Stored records
- - - - - - -

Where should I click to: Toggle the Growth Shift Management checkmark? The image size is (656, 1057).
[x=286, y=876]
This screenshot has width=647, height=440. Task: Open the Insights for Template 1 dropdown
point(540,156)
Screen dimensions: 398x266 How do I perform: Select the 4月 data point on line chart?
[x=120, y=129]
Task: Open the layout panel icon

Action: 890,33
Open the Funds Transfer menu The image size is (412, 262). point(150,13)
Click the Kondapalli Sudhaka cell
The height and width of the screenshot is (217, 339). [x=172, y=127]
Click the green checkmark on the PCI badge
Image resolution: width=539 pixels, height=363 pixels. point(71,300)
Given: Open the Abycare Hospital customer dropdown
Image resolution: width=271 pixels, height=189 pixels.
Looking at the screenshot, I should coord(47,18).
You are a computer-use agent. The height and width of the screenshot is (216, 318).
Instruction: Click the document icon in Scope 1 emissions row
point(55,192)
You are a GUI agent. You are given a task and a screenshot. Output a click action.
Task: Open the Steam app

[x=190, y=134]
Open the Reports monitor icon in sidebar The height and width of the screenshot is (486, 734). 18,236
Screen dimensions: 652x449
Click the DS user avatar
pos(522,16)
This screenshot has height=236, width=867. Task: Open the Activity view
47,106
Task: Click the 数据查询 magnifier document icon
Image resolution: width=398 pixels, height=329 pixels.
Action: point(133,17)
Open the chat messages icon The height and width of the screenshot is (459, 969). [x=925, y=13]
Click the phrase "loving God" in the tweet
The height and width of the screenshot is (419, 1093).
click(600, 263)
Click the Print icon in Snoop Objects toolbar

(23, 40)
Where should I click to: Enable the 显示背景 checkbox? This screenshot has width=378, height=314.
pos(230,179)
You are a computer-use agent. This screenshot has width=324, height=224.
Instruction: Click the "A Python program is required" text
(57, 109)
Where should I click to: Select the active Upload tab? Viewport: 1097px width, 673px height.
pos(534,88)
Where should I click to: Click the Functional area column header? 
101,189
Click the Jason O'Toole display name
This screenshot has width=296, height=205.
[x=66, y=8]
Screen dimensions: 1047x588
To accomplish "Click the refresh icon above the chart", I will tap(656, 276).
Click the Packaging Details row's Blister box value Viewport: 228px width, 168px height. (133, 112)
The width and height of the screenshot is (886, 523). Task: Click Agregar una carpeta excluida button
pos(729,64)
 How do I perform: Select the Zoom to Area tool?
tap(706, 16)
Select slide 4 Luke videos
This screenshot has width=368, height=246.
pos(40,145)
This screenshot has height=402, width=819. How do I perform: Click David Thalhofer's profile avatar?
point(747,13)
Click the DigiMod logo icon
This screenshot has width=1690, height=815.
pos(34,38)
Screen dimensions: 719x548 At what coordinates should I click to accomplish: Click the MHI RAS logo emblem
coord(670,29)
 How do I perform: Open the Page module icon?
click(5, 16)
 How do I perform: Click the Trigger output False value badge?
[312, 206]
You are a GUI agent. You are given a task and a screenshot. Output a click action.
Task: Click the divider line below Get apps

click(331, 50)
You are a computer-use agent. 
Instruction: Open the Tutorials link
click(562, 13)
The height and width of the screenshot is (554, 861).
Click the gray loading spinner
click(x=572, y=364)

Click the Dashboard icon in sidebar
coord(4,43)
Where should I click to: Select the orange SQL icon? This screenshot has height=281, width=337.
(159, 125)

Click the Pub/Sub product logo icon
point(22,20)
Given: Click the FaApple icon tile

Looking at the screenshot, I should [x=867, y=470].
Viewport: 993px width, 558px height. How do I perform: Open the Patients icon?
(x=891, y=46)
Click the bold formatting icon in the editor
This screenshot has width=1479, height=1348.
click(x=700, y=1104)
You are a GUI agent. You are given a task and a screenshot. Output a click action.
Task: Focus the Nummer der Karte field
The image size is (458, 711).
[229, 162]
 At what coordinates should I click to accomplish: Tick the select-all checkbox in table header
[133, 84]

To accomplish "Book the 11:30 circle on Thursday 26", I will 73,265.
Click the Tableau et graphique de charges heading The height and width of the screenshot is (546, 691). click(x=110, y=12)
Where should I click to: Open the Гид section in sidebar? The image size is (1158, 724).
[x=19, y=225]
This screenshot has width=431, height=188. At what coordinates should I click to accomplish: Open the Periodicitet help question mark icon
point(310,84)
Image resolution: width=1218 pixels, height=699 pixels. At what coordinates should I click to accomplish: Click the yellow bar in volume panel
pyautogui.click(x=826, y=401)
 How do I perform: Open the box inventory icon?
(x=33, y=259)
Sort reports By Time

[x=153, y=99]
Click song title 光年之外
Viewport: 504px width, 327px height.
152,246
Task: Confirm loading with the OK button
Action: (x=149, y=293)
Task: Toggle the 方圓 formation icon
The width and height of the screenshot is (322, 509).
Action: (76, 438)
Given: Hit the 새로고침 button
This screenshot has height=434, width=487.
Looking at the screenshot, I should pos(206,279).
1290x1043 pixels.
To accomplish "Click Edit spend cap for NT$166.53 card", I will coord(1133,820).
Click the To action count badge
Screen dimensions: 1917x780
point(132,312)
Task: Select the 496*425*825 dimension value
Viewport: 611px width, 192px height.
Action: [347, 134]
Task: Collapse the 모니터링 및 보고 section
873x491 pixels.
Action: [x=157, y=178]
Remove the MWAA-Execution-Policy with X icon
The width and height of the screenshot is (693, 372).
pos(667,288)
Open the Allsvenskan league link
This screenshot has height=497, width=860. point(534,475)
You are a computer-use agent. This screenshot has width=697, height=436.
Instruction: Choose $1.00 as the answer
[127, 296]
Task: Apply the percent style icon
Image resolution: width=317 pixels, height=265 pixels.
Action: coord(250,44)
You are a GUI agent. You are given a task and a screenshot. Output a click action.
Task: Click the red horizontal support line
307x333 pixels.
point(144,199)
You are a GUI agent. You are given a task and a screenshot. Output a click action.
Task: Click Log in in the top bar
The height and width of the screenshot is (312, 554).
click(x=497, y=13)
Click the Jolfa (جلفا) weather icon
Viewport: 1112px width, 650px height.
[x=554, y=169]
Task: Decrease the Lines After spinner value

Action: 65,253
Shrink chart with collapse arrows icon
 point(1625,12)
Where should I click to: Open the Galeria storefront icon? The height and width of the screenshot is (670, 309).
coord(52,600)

- - - - - - -

An exact reproduction of the data is required. Leave nothing out.

Where should I click to: Toggle the Growth Shift Management checkmark? The image size is (656, 1057).
[x=286, y=876]
This screenshot has width=647, height=440. Task: Open the Insights for Template 1 dropdown
point(540,156)
Screen dimensions: 398x266 How do I perform: Select the 4月 data point on line chart?
[x=120, y=129]
Task: Open the layout panel icon

Action: 890,33
Open the Funds Transfer menu The image size is (412, 262). point(150,13)
Click the Kondapalli Sudhaka cell
The height and width of the screenshot is (217, 339). [x=172, y=127]
Click the green checkmark on the PCI badge
Image resolution: width=539 pixels, height=363 pixels. point(71,300)
Given: Open the Abycare Hospital customer dropdown
Image resolution: width=271 pixels, height=189 pixels.
Looking at the screenshot, I should coord(47,18).
You are a computer-use agent. The height and width of the screenshot is (216, 318).
Instruction: Click the document icon in Scope 1 emissions row
point(55,192)
You are a GUI agent. You are given a task and a screenshot. Output a click action.
Task: Open the Steam app

[x=190, y=134]
Open the Reports monitor icon in sidebar The height and width of the screenshot is (486, 734). 18,236
Screen dimensions: 652x449
Click the DS user avatar
pos(522,16)
This screenshot has height=236, width=867. Task: Open the Activity view
47,106
Task: Click the 数据查询 magnifier document icon
Image resolution: width=398 pixels, height=329 pixels.
Action: point(133,17)
Open the chat messages icon The height and width of the screenshot is (459, 969). [x=925, y=13]
Click the phrase "loving God" in the tweet
The height and width of the screenshot is (419, 1093).
click(600, 263)
Click the Print icon in Snoop Objects toolbar

(23, 40)
Where should I click to: Enable the 显示背景 checkbox? This screenshot has width=378, height=314.
pos(230,179)
You are a computer-use agent. This screenshot has width=324, height=224.
Instruction: Click the "A Python program is required" text
(57, 109)
Where should I click to: Select the active Upload tab? Viewport: 1097px width, 673px height.
pos(534,88)
Where should I click to: Click the Functional area column header? 
101,189
Click the Jason O'Toole display name
This screenshot has width=296, height=205.
[x=66, y=8]
Screen dimensions: 1047x588
To accomplish "Click the refresh icon above the chart", I will tap(656, 276).
Click the Packaging Details row's Blister box value Viewport: 228px width, 168px height. (133, 112)
The width and height of the screenshot is (886, 523). Task: Click Agregar una carpeta excluida button
pos(729,64)
 How do I perform: Select the Zoom to Area tool?
tap(706, 16)
Select slide 4 Luke videos
This screenshot has width=368, height=246.
pos(40,145)
This screenshot has height=402, width=819. How do I perform: Click David Thalhofer's profile avatar?
point(747,13)
Click the DigiMod logo icon
This screenshot has width=1690, height=815.
pos(34,38)
Screen dimensions: 719x548 At what coordinates should I click to accomplish: Click the MHI RAS logo emblem
coord(670,29)
 How do I perform: Open the Page module icon?
click(5, 16)
 How do I perform: Click the Trigger output False value badge?
[312, 206]
You are a GUI agent. You are given a task and a screenshot. Output a click action.
Task: Click the divider line below Get apps

click(331, 50)
You are a computer-use agent. 
Instruction: Open the Tutorials link
click(562, 13)
The height and width of the screenshot is (554, 861).
Click the gray loading spinner
click(x=572, y=364)

Click the Dashboard icon in sidebar
coord(4,43)
Where should I click to: Select the orange SQL icon? This screenshot has height=281, width=337.
(159, 125)

Click the Pub/Sub product logo icon
point(22,20)
Given: Click the FaApple icon tile

Looking at the screenshot, I should [x=867, y=470].
Viewport: 993px width, 558px height. How do I perform: Open the Patients icon?
(x=891, y=46)
Click the bold formatting icon in the editor
This screenshot has width=1479, height=1348.
click(x=700, y=1104)
You are a GUI agent. You are given a task and a screenshot. Output a click action.
Task: Focus the Nummer der Karte field
The image size is (458, 711).
[229, 162]
 At what coordinates should I click to accomplish: Tick the select-all checkbox in table header
[133, 84]

To accomplish "Book the 11:30 circle on Thursday 26", I will 73,265.
Click the Tableau et graphique de charges heading The height and width of the screenshot is (546, 691). click(x=110, y=12)
Where should I click to: Open the Гид section in sidebar? The image size is (1158, 724).
[x=19, y=225]
This screenshot has width=431, height=188. At what coordinates should I click to accomplish: Open the Periodicitet help question mark icon
point(310,84)
Image resolution: width=1218 pixels, height=699 pixels. At what coordinates should I click to accomplish: Click the yellow bar in volume panel
pyautogui.click(x=826, y=401)
 How do I perform: Open the box inventory icon?
(x=33, y=259)
Sort reports By Time

[x=153, y=99]
Click song title 光年之外
Viewport: 504px width, 327px height.
152,246
Task: Confirm loading with the OK button
Action: (x=149, y=293)
Task: Toggle the 方圓 formation icon
The width and height of the screenshot is (322, 509).
Action: (76, 438)
Given: Hit the 새로고침 button
This screenshot has height=434, width=487.
Looking at the screenshot, I should pos(206,279).
1290x1043 pixels.
To accomplish "Click Edit spend cap for NT$166.53 card", I will coord(1133,820).
Click the To action count badge
Screen dimensions: 1917x780
point(132,312)
Task: Select the 496*425*825 dimension value
Viewport: 611px width, 192px height.
Action: [347, 134]
Task: Collapse the 모니터링 및 보고 section
873x491 pixels.
Action: [x=157, y=178]
Remove the MWAA-Execution-Policy with X icon
The width and height of the screenshot is (693, 372).
pos(667,288)
Open the Allsvenskan league link
This screenshot has height=497, width=860. point(534,475)
You are a computer-use agent. This screenshot has width=697, height=436.
Instruction: Choose $1.00 as the answer
[127, 296]
Task: Apply the percent style icon
Image resolution: width=317 pixels, height=265 pixels.
Action: coord(250,44)
You are a GUI agent. You are given a task and a screenshot. Output a click action.
Task: Click the red horizontal support line
307x333 pixels.
point(144,199)
You are a GUI agent. You are given a task and a screenshot. Output a click action.
Task: Click Log in in the top bar
The height and width of the screenshot is (312, 554).
click(x=497, y=13)
Click the Jolfa (جلفا) weather icon
Viewport: 1112px width, 650px height.
[x=554, y=169]
Task: Decrease the Lines After spinner value

Action: 65,253
Shrink chart with collapse arrows icon
 point(1625,12)
Where should I click to: Open the Galeria storefront icon? The height and width of the screenshot is (670, 309).
coord(52,600)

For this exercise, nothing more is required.